■ Task instructions: Retype the material word for word, starting at its first line and ending with the line that contains "Click Переменная header", including both of those lines.

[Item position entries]
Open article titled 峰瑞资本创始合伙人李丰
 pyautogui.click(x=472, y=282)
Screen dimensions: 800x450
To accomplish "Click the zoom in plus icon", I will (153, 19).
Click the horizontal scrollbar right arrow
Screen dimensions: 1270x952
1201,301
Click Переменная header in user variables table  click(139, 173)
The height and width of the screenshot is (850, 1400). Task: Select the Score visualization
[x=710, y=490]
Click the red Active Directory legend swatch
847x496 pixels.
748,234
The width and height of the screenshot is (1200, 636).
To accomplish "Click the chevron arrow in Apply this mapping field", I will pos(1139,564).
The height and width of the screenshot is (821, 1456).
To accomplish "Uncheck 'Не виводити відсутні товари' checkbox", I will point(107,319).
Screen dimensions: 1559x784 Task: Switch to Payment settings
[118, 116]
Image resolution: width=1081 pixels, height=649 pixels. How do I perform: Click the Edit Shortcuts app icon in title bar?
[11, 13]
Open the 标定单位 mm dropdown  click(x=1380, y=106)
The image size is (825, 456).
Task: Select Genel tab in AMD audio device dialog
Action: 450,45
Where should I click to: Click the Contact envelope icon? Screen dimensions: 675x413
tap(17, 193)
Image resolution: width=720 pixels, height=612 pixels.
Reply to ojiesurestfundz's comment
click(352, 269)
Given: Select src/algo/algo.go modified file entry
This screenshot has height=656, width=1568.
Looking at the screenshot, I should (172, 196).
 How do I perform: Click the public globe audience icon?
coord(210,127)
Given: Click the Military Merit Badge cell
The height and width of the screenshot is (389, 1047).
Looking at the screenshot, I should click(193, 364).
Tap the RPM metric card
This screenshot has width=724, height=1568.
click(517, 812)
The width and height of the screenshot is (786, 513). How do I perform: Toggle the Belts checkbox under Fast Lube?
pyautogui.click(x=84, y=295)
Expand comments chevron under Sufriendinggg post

■ Written response:
Open article titled 峰瑞资本创始合伙人李丰
 pyautogui.click(x=472, y=282)
Screen dimensions: 800x450
To accomplish "Click the zoom in plus icon", I will (153, 19).
Click the horizontal scrollbar right arrow
Screen dimensions: 1270x952
1201,301
Click Переменная header in user variables table  click(139, 173)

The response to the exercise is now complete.